"Vietnamese Engineers Can Build the World's Most Advanced Chips" — Marvell and the 50,000-Engineer Semiconductor Ambition

Vietnam is steadily transforming from an electronics assembly hub into a genuine chip design center. Marvell Vietnam, a subsidiary of the semiconductor giant Marvell — valued at over $270 billion — currently employs more than 600 domestic engineers on cutting-edge chip projects.
Contributing to 3nm and 2nm chip designs
According to Dr. Le Quang Dam, CEO of Marvell Vietnam, the company's local engineers participate in every stage of the chip development pipeline — from architectural concept and circuit design to chip verification — for 3nm and 2nm products. These represent the most advanced process nodes currently in production at TSMC and Samsung, placing Vietnamese engineers on equal technical footing with counterparts in Silicon Valley, Taiwan, and South Korea.
Prof. Konrad Young, former R&D Director at TSMC, said Vietnam has top-tier young talent in both quantity and enthusiasm — among the best in the world.

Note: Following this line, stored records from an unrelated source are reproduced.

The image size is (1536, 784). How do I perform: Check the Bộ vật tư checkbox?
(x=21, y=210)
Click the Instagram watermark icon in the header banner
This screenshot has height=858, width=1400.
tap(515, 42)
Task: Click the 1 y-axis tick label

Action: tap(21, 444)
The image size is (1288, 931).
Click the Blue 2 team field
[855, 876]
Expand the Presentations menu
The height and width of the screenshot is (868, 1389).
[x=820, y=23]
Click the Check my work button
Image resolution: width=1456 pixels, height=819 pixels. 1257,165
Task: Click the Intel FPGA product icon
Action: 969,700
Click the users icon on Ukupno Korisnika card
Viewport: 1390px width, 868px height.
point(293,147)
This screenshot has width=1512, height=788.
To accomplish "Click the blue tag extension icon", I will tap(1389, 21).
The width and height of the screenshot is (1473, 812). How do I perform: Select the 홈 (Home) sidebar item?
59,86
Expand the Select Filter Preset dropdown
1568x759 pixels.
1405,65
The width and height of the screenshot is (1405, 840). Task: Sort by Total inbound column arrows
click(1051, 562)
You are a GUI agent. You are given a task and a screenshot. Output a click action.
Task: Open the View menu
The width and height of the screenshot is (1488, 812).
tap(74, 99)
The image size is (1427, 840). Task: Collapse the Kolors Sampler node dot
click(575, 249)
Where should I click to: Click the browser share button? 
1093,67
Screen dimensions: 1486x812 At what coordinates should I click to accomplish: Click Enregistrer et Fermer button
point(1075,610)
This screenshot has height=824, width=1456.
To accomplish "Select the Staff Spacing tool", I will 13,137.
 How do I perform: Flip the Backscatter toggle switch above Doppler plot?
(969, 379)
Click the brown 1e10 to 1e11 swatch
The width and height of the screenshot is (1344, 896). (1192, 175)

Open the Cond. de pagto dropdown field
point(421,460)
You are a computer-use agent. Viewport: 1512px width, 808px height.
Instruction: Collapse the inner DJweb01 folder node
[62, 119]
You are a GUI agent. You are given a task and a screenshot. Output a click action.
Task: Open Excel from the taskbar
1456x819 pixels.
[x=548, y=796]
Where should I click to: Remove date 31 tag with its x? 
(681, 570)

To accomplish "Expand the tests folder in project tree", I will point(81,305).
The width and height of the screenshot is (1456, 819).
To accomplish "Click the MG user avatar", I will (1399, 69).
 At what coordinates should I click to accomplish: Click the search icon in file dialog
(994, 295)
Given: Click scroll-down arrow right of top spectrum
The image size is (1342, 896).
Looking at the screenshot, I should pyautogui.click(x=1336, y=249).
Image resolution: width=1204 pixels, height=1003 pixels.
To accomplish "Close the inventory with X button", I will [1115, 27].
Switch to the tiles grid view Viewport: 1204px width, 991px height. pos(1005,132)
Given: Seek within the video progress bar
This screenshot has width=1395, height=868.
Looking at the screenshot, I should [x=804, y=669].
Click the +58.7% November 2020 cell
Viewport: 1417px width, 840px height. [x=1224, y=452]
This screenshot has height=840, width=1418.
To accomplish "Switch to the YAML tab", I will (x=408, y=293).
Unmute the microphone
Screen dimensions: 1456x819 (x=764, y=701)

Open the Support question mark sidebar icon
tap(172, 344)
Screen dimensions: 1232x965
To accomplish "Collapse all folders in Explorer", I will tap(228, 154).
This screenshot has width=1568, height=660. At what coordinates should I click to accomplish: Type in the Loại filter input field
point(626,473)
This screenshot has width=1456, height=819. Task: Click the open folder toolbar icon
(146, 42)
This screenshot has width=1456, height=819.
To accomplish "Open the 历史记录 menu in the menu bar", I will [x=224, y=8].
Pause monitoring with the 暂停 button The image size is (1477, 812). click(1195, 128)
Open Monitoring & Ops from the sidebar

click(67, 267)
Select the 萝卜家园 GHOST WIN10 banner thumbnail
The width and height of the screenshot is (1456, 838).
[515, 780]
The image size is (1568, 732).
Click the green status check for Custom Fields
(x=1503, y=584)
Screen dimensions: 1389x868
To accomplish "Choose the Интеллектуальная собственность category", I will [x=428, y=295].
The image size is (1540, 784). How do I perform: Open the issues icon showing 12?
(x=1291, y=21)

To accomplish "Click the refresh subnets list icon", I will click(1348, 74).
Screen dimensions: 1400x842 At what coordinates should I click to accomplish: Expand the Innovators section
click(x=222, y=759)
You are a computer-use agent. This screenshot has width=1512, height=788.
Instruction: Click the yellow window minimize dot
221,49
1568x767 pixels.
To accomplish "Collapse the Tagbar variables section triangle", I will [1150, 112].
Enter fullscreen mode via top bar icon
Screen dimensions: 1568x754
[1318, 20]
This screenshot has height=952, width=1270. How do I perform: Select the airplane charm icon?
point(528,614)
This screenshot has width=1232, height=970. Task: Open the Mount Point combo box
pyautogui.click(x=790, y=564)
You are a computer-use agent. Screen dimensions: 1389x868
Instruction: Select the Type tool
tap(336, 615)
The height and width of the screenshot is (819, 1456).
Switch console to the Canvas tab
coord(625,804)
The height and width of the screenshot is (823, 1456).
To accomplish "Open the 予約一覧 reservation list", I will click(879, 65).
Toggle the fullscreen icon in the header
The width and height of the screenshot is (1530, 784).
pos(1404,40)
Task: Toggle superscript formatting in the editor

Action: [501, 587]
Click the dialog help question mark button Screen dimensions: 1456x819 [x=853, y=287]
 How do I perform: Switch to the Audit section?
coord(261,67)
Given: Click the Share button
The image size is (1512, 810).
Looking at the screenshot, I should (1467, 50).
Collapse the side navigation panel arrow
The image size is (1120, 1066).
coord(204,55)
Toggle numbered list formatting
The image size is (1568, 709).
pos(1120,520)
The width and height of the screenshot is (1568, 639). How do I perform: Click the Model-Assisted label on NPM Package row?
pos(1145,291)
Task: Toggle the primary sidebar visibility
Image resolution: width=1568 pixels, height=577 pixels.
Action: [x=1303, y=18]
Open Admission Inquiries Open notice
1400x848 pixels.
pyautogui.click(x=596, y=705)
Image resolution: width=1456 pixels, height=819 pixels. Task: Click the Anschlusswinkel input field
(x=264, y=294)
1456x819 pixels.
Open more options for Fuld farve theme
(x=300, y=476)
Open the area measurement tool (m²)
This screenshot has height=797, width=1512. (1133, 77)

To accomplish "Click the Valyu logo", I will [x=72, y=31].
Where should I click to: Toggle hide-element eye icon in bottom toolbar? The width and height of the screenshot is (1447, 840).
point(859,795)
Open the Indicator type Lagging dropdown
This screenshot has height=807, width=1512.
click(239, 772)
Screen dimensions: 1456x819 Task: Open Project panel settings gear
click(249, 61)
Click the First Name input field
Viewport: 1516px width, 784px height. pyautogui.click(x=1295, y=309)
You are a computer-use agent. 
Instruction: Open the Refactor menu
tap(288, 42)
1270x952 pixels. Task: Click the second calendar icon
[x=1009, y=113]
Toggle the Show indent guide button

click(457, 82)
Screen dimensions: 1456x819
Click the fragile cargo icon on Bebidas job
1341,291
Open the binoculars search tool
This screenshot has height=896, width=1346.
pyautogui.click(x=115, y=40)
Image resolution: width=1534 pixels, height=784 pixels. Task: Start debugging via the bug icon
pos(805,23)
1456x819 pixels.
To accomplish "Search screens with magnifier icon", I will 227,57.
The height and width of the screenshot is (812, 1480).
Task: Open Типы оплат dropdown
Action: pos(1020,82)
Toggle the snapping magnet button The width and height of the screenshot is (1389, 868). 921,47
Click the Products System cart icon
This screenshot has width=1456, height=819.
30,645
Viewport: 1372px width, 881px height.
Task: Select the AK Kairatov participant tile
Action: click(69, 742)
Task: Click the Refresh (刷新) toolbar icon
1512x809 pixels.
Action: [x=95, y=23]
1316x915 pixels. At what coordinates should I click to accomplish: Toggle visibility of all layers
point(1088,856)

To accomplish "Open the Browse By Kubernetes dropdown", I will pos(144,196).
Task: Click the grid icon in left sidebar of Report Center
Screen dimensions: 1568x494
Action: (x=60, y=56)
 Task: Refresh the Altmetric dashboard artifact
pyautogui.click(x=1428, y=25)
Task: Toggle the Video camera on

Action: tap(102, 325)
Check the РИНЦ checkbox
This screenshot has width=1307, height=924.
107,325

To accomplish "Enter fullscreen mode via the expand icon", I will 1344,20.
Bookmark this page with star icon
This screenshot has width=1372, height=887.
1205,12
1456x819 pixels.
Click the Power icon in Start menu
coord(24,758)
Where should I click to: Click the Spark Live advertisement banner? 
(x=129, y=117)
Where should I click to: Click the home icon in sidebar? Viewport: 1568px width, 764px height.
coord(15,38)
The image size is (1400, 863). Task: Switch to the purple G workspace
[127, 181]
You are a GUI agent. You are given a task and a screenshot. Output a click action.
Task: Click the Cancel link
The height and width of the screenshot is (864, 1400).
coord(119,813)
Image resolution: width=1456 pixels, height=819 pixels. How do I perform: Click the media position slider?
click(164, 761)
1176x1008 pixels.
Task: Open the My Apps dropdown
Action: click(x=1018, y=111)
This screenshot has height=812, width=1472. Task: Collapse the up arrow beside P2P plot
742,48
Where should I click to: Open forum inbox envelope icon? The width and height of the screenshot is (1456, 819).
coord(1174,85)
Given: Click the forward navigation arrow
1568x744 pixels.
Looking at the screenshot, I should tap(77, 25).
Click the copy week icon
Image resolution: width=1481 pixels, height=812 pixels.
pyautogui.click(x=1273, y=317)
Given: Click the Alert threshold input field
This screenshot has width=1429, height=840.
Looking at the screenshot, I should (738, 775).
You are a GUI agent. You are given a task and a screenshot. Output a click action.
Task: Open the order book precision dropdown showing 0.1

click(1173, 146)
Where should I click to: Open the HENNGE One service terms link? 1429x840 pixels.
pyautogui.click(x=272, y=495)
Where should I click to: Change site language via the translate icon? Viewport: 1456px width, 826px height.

70 IC design firms and the 50,000-engineer target
Approximately 70 IC design companies now operate in Vietnam, including Marvell, Renesas, Ampere, Synopsys, and Infineon. The government targets training 50,000 semiconductor engineers by 2030, scaling to 100,000 personnel over 2030–2040. Associate Professor Pham Bao Son, Deputy Director of Vietnam National University, stressed that achieving this requires tight cooperation between universities, research institutions, and industry. (Source: VnExpress.)